I have three beautiful, healthy children and I had three long, exhausting pregnancies and I can honestly say that when I did my final pass of my book and decided it was ready, it felt much the same as I did bringing each of my children home from the hospital, ready to meet the world.
When I started this project, I did my research. I met with writers who told me that me I’d probably write ten times what I’d end up using during the creative process. I nodded and smiled. In my head I thought I’d be different. I had a secret – I had a plan. I’ve done things way harder than this, I thought. I’ve helped build companies. I write in business every day!
But they were right. Despite my maniacally detailed outline that I started with, my book took on a life of its own. Characters formed as I wrote, as if they came alive themselves as I put the words on the page. I, the quintessential planner, thought I knew how the story was going to end, until I started writing the ending. Then it seemed all wrong.
One important thing I’ve learned by being a parent is that sometimes kids come hard wired with personalities – the old nature vs. nurture argument. Writing the words were my responsibility. Making sure that there was a clear and interesting voice was all me. But the story and the twists and turns it took felt much like meeting each of my children for the first time. No matter how well I think I know them, they can always surprise me.
Throughout this two year process, I’ve had to find it within myself to make the time. I pushed through writer’s block. My book is why I’ve skipped workouts, why my husband so often took the kids to the science centre on Saturday mornings without me. It’s why you might have seen me sitting alone in the corner at Starbucks in the evenings and why no, I’d rather you didn’t sit with me and chat.
Well, the pregnancy’s over. The book is “done”. Now I just have to make sure it gets into the right schools and makes the right friends, and becomes what it wants to be when it grows up.
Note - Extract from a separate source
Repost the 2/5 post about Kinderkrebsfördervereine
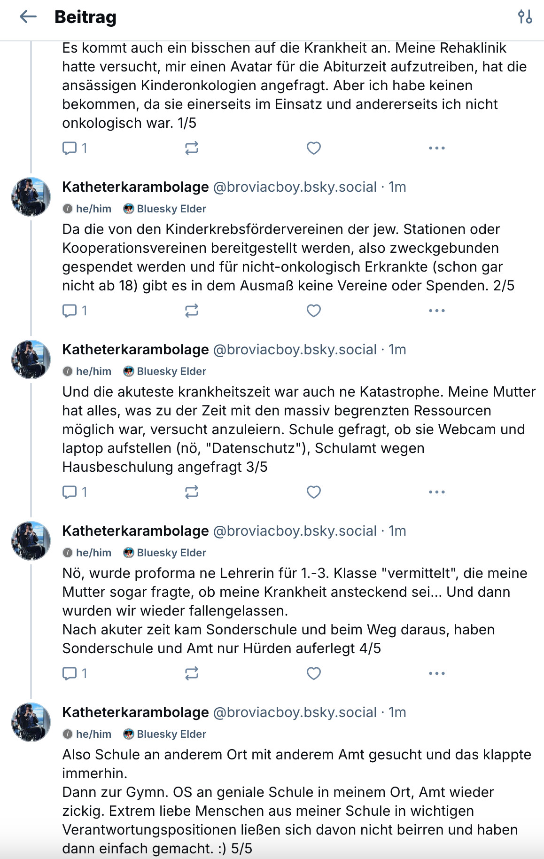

Let the parenting begin.
6 thoughts on “Why Writing a Novel is Like Having a Baby”
Congrats Suzie on the completion of your book! So proud of you! Happy parenting!
I hope your new baby doesn’t grow up to change its name and tell all its friends that the emotional baggage is all your fault… cause that would be weird. Congrats! They say it takes a village to raize a book… or was it raise?
Just read the story about your journey toward your new book. I truly enjoyed that, so I have no doubt that reading your book will be a pleasure as well,
Congratulations! I wish you much success on this next phase of development. xo Sue
Congrats!! Much success with your book. I too got my book accepted by a publishing house…excited for it to come out late this year. Thank you for following. Glad to make your acquaintance!
I love this metaphor of the book getting to “grow up” — I think when writers think of their book as their “baby” being torn to shreds by heartless critics have either missed that crucial developmental stage (editing/publishing process = adolescence for the book) and the final stamp of approval from the author (publishing/launch = graduation/coming out party)… or they still think their role is to defend their offspring as if it can’t do it on its own merits. It’s hard to read reviews that are less than glowing — but how much harder is it on the author when you are still rewriting, not sure whether anything is working? That awkward book-adolescence seems worse to me than any negative review, but it’s something every novel must go through.